===== Source data =====
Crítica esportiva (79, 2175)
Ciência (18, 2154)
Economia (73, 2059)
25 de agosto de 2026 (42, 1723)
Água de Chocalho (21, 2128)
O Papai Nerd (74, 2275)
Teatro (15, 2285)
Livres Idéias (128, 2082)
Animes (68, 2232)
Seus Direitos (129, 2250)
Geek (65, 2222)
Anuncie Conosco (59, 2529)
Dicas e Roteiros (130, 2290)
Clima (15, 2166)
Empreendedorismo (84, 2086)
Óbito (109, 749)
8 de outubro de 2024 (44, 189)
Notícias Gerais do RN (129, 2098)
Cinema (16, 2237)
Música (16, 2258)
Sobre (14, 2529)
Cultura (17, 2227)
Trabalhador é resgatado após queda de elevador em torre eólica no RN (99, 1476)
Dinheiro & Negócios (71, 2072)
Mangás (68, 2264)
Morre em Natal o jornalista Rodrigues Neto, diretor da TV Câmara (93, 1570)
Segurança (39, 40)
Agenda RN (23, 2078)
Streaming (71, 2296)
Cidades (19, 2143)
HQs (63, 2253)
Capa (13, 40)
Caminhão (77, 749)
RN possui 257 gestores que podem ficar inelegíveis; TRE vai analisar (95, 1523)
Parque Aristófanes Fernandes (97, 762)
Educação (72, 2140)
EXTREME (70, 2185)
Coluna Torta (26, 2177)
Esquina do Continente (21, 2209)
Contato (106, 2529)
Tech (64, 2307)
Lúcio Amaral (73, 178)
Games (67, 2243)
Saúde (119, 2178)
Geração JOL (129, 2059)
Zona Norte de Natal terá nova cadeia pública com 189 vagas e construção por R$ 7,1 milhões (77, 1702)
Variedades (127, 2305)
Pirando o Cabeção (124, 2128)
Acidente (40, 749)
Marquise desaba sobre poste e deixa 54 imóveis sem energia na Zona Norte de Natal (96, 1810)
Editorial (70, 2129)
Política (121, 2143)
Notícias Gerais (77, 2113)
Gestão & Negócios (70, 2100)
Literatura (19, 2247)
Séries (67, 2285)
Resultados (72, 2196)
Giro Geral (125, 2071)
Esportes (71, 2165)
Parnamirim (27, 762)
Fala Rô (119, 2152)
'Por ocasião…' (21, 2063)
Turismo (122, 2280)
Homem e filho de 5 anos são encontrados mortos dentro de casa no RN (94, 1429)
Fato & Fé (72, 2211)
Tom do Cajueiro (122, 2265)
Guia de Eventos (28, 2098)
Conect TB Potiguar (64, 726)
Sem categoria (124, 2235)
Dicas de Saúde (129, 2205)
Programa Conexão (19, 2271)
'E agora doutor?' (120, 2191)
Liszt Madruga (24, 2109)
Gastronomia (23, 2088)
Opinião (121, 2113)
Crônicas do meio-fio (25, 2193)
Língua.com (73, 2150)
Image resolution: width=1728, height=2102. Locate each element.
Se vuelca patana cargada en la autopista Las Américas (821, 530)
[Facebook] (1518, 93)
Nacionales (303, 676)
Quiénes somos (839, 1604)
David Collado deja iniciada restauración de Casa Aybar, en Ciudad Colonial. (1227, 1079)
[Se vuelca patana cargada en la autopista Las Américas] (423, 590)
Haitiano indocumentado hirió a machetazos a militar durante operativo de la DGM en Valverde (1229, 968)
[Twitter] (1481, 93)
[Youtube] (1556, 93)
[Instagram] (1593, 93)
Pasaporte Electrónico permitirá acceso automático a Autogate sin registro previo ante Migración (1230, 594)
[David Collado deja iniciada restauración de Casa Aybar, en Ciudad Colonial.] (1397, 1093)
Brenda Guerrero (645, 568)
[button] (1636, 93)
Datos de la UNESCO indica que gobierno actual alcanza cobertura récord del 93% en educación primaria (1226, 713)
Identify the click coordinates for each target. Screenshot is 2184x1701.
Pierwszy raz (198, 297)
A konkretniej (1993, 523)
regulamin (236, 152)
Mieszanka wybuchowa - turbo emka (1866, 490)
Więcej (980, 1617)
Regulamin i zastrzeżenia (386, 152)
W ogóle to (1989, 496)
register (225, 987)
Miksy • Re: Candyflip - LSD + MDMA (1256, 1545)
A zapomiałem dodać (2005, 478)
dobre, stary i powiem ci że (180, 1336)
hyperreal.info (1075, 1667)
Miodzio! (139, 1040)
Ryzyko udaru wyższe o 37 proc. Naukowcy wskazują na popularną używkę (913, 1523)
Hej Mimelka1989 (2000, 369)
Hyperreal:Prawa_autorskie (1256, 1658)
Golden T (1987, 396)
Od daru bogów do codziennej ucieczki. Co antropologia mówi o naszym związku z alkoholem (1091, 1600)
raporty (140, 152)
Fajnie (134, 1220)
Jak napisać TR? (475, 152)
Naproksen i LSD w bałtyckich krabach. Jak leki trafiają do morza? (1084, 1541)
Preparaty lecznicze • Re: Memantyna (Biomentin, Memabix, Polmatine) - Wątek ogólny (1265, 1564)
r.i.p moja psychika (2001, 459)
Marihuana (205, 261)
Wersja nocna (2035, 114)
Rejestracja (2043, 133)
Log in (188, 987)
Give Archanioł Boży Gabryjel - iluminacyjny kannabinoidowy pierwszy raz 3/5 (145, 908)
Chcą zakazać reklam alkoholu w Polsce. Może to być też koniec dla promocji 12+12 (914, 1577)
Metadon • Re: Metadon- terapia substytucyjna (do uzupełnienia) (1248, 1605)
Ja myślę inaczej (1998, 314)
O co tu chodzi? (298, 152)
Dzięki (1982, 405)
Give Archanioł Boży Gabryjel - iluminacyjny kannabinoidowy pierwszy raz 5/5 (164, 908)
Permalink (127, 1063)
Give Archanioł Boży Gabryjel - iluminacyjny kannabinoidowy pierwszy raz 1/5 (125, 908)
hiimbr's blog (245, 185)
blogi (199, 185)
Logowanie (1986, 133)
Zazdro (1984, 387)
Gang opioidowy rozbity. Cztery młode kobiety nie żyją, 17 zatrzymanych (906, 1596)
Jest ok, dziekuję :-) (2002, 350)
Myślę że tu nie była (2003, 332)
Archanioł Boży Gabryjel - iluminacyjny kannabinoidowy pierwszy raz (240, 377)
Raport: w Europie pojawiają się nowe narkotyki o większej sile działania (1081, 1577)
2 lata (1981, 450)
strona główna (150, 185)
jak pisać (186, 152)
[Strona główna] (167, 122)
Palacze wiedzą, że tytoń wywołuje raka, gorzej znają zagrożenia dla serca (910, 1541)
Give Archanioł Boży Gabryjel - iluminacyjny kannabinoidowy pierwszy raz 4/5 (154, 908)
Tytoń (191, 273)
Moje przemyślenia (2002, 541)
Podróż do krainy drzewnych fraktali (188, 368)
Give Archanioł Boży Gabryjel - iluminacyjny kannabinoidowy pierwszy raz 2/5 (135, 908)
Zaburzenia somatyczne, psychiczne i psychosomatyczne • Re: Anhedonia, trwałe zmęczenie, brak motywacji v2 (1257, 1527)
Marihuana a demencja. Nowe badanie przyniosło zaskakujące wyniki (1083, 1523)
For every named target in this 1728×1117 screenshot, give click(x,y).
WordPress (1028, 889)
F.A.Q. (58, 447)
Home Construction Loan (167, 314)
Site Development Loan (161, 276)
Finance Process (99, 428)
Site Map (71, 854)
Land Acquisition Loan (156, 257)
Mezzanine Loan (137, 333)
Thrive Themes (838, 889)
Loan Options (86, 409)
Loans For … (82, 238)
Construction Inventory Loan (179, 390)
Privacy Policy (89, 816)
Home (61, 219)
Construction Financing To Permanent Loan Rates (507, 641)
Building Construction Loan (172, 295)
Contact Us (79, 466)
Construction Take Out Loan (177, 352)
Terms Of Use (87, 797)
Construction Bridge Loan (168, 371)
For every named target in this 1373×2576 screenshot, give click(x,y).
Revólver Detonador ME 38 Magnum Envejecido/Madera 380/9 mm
=====
> _Task to carry out_
Check the entries above for the word "iluminacyjny" and copy every line where it turns up.

> _Result of the exercise_
Give Archanioł Boży Gabryjel - iluminacyjny kannabinoidowy pierwszy raz 3/5 (145, 908)
Give Archanioł Boży Gabryjel - iluminacyjny kannabinoidowy pierwszy raz 5/5 (164, 908)
Give Archanioł Boży Gabryjel - iluminacyjny kannabinoidowy pierwszy raz 1/5 (125, 908)
Archanioł Boży Gabryjel - iluminacyjny kannabinoidowy pierwszy raz (240, 377)
Give Archanioł Boży Gabryjel - iluminacyjny kannabinoidowy pierwszy raz 4/5 (154, 908)
Give Archanioł Boży Gabryjel - iluminacyjny kannabinoidowy pierwszy raz 2/5 (135, 908)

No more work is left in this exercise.